Complainant contends that Respondent registered and is using the Disputed Domain Name in bad faith.
The Policy identifies the following circumstances that, if found, are evidence of registration and use of a domain name in bad faith:
(i) circumstances indicating that Respondent has registered or has acquired the domain name primarily for the purpose of selling, renting, or otherwise transferring the domain name registration to Complainant who is the owner of the trademark or service mark or to a competitor of Complainant, for valuable consideration in excess of Respondent’s documented out-of-pocket costs directly related to the Disputed Domain Name; or
(ii) Respondent has registered the Disputed Domain Name in order to prevent the owner of the trademark or service mark from reflecting the mark in a corresponding domain name, provided that Respondent has engaged in a pattern of such conduct; or
(iii) Respondent has registered the Disputed Domain Name primarily for the purpose of disrupting the business of a competitor; or
(iv) by using the Disputed Domain Name, Respondent has intentionally attempted to attract, for commercial gain, Internet users to Respondent’s web site or other on-line location, by creating a likelihood of confusion with Complainant’s mark as to the source, sponsorship, affiliation, or endorsement of Respondent’s web site or location or of a product on Respondent’s web site or location.
Policy, paragraph 4(b).
As already mentioned, the Panel finds that it is likely that Respondent was aware of Complainant and its business when Respondent registered the Disputed Domain Name, which evidences bad faith on Respondent’s part. See PepsiCo, Inc. v. “null”, aka Alexander Zhavoronkov, WIPO Case No. D2002-0562 (“blatant appropriation of a universally recognized trademark is of itself sufficient to constitute bad faith”); see also Veuve Clicquot Ponsardin, Maison Fondée en 1772 v. The Polygenix Group Co., WIPO Case No. D2000-0163 (bad faith is found where a domain name “is so obviously connected with such a well-known product that its very use by someone with no connection with the product suggests opportunistic bad faith”).
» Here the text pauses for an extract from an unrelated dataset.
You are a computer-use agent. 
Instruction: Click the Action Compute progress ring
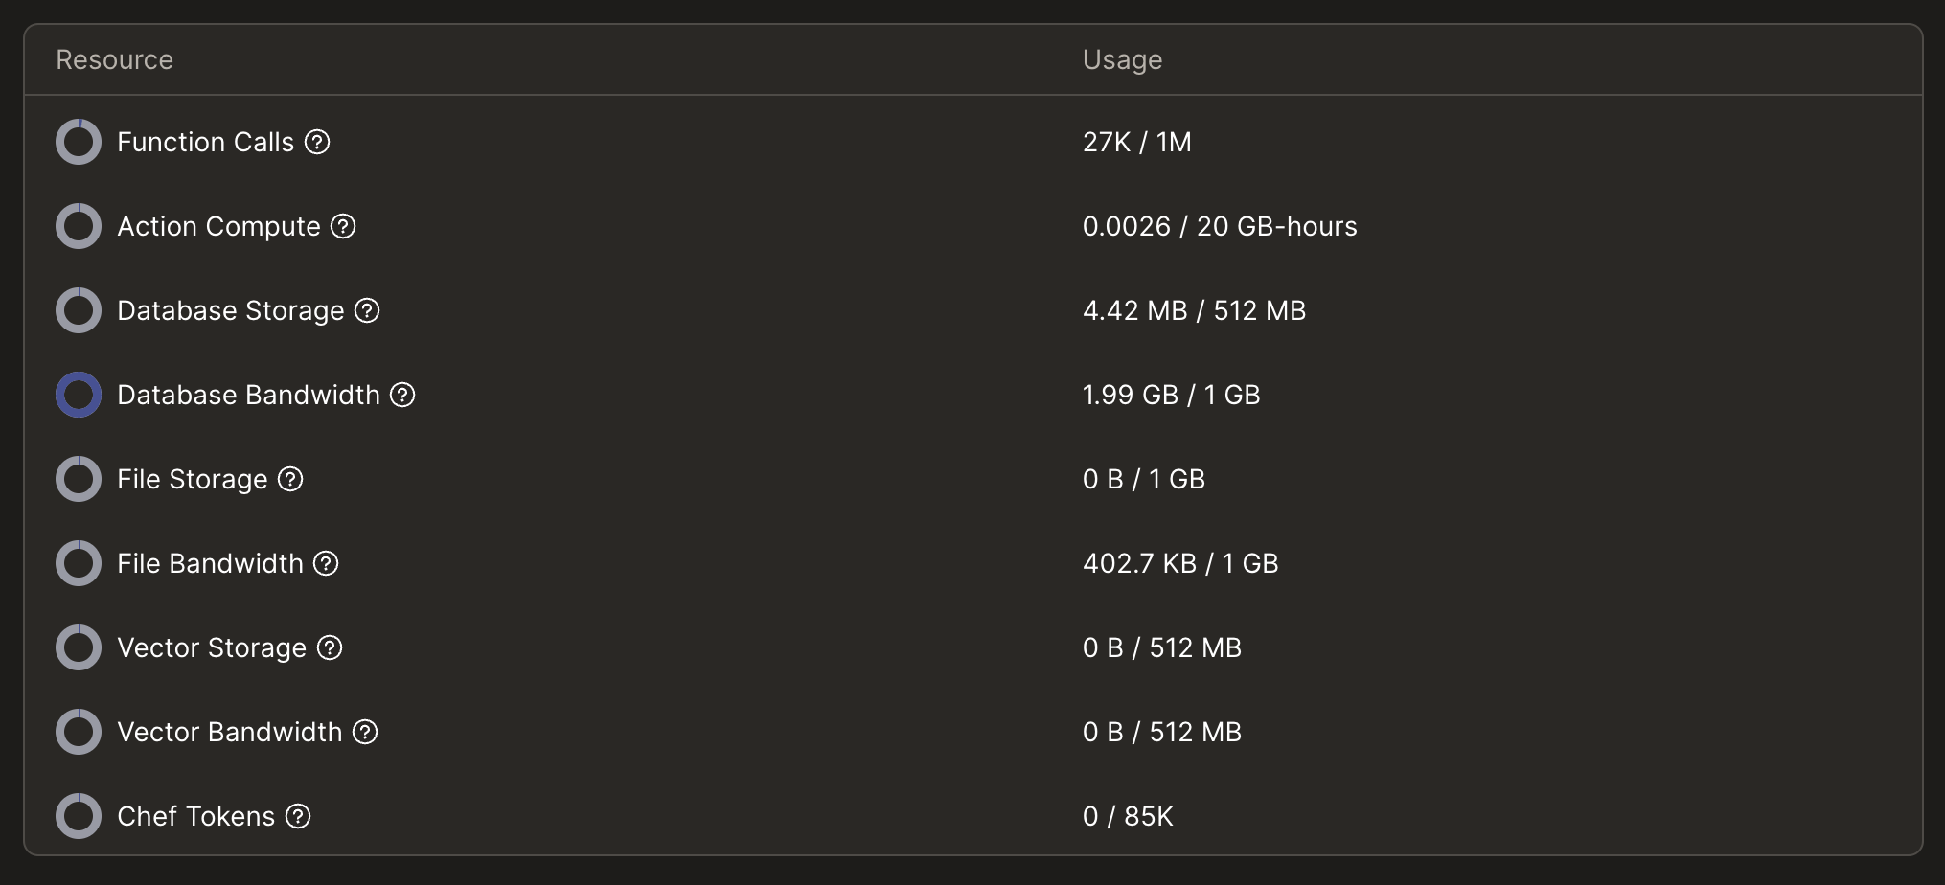pos(79,226)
Indeed, Complainant has submitted evidence that the Disputed Domain Name resolves to an advertising portal with links to a third party online pharmacy where competitor products are sold. In other words, Respondent appears to have used the Disputed Domain Name in order to intentionally trade on the goodwill in the AMBIEN mark and to attract traffic to third party websites for commercial gain, which previous panels have concluded may support a finding of bad faith. See St. Baldrick’s Foundation Inc. v. Web Advertising, Corp., WIPO Case No. D2007-0707 (“Prior panel decisions have consistently recognized that the registration of domain names which are then used to operate ‘click-through’ sites, can be considered to be evidence of bad faith.”).
In this case, in which Respondent failed to respond to the Complaint, the Panel finds that the totality of the circumstances supports the conclusion that Respondent registered and is using the Disputed Domain Name in bad faith. Therefore, the Panel concludes that the bad faith element of the Policy is satisfied.
For all the foregoing reasons, in accordance with paragraphs 4(i) of the Policy and 15 of the Rules, the Panel orders that the Disputed Domain Name <ambien.me> be transferred to Complainant.